I’d been at the hospital for five hours. The hastily arranged CT scan showed nothing out of the ordinary. For this, the doctor said, I should be exceedingly thankful. “When we do find something, it’s always bad,” he told me.

Eventually stabilized, I was sent away with a referral to a neurologist and a prescription for Dilantin. I couldn’t believe that my body had “betrayed” me like this.

Two days later, after giving me a complete neurological examination, the neurologist pronounced: “You have epilepsy.”

Shocked, I didn’t hear much of what he said after that. Luckily my then-boyfriend was with me. When we left the office, I collapsed against his chest in tears.

The neurologist arranged more tests. An EEG recorded my brain’s electrical activity. Another CT scan – this one with “infusion,” or dye – provided an image of my brain’s physical structures. All results were normal. More blood tests followed, to monitor the Dilantin in order to find the ideal dosage for me.

“Could be just a tiny lesion in the brain,” the neurologist said, “that doesn’t show up on the scans.” He said he would refer me for an MRI scan which could show more detail than the CT one.

“What about stress?” I asked. “Could that have caused it?”

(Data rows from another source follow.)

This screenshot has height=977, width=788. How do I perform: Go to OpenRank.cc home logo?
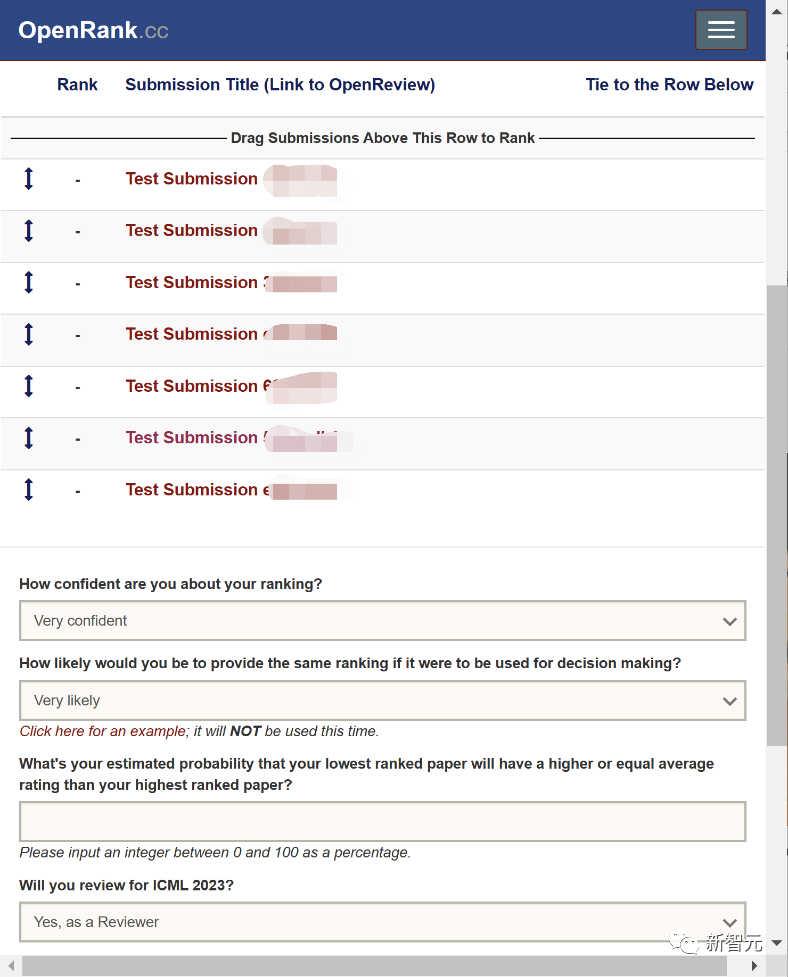[x=93, y=30]
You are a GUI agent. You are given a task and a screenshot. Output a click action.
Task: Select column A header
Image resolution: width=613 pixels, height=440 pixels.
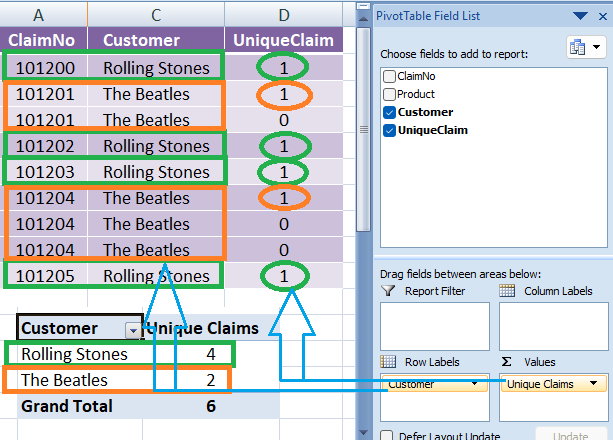(43, 14)
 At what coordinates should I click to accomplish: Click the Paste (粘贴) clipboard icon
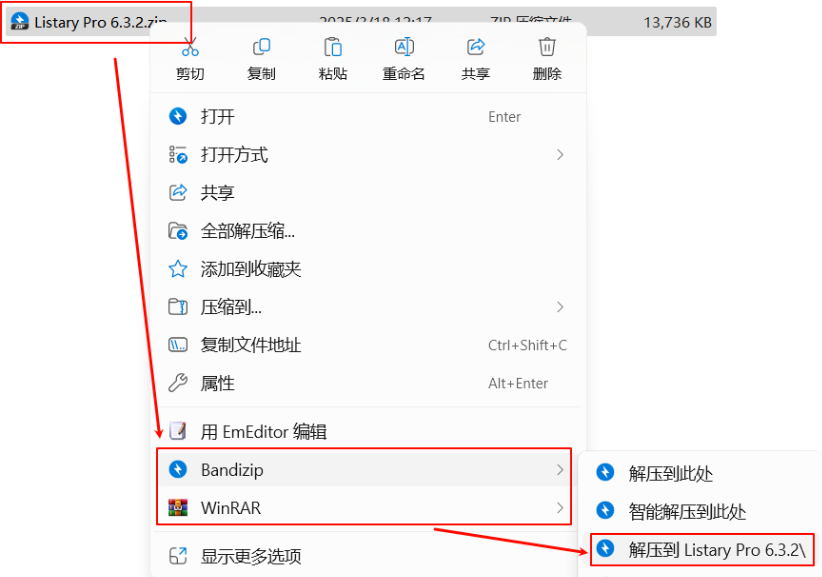(x=333, y=47)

“No, epilepsy is not caused by stress. Stress can be a trigger, but not a cause.”

Oh. There went my theory.

“But my G.P. said it couldn’t be epilepsy… because I was always conscious.”

“There are many different forms of epilepsy.”

Oh, again.

So my family doctor had missed the diagnosis. Well, I was in no mood for confrontations. I called her office and gave the news to her secretary.

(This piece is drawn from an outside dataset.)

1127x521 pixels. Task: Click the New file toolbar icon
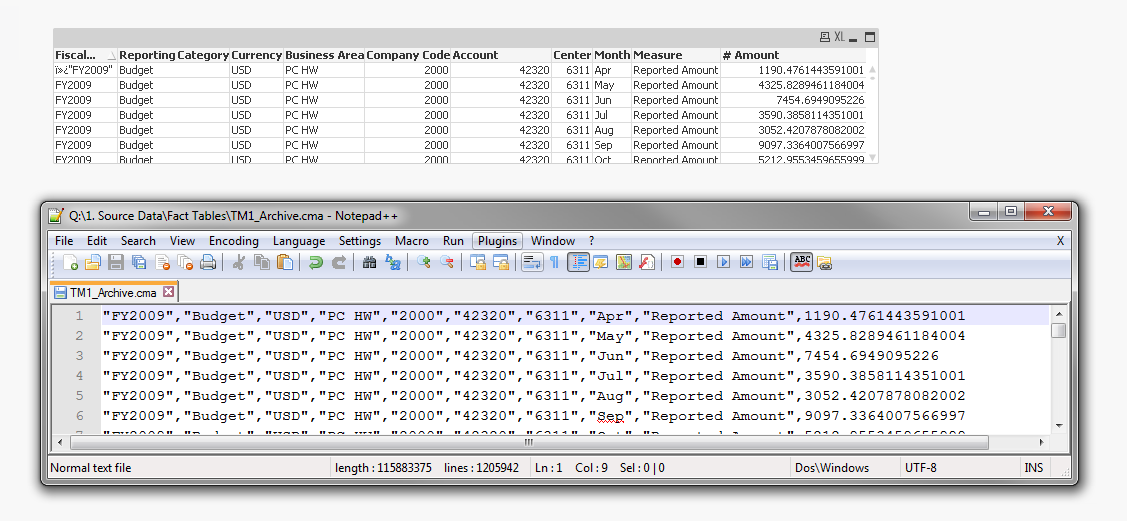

Weeks went by. I had many would-be seizures, where it felt like my right side was trying to stiffen up, but the Dilantin worked well; in every battle for control, the drug always won. About five weeks after my diagnosis, we found – after some experimentation – my most beneficial therapeutic range of Dilantin. The ‘attempted’ seizures stopped.

At that point, the most annoying side effect of the disorder was that I was not allowed to drive… at least until I’d been seizure-free for one year. At first I mourned the loss miserably. To me it symbolized a major loss of autonomy; I hated having to rely on lifts here and there. But I soon rediscovered public transportation and the joy of reading on the bus and Metro. Not so terrible after all.

A couple of years later, with no further seizures, I was allowed to drive again, and was weaned off Dilantin… none the worse for wear… or so it seemed.